Trip to El Salvador with Thrivent Builds and

Habitat for Humanity planned for Feb. 1-9, 2014


     The mission of Habitat for Humanity is to eliminate poverty housing worldwide.  Pastor Steve Ridenhour of Holy Trinity in Wytheville will be leading a trip to El Salvador, February 1-9.  Pastor Ridenhour traveled to El Salvador in October of 2011.  He received team leadership training through Habitat for Humanity International last May in Atlanta.

      This is a premier location for Thrivent Financial who sends multiple teams each year.  Accommodations are provided at local guesthouses or resorts.  Once we arrive, meals, bottled water and transportation are provided.  We found accommodations to be very nice, comfortable and safe.

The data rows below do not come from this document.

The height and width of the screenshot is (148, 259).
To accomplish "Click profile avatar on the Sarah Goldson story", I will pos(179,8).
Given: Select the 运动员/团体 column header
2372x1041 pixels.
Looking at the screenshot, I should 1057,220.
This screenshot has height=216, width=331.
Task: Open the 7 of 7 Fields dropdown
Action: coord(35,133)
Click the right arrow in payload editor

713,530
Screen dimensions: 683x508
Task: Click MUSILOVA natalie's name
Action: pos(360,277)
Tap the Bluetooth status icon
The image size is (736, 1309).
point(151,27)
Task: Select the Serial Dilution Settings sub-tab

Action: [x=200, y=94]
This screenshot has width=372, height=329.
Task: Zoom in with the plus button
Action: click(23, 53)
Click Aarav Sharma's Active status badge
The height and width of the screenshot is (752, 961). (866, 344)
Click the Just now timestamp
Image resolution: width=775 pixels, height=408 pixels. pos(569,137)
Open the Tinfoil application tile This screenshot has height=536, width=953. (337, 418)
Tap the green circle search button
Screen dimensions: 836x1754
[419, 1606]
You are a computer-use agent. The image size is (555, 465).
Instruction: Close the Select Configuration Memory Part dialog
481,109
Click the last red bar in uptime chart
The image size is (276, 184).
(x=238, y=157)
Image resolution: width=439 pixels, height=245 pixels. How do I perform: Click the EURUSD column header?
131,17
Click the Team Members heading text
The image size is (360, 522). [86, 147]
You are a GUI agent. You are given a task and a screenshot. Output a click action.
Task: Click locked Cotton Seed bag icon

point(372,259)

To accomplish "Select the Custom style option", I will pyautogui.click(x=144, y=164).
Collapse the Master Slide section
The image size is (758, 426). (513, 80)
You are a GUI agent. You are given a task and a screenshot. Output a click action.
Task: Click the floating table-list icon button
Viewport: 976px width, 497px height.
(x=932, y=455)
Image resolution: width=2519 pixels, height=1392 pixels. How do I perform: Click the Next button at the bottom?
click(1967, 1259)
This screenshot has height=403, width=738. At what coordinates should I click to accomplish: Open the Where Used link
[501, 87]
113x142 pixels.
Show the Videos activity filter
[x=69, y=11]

       The week will feature home construction work, with task for all skill levels.   Likewise there will be many opportunities to learn new skills.  The week will also include worship at a Lutheran Congregation, site seeing and visits to completed Thrivent sponsored communities.

       The cost for the trip will be $675.00 for Thrivent Members and $1030.00 for non-Thrivent members, plus airfare to San Salvador, El Salvador.  The cost of the flight will likely be some where between $700 and $900 per person depending upon flight origination. Travelers will be encouraged to purchase trip interruption insurance. A non-refundable deposit of  $350.00 is required at registration.          

       The trip will also generate a contribution of $8000 to the local affiliate for further home construction.  Participants will also be encouraged to raise additional contributions for the Habitat affiliate, prior to departing on the trip.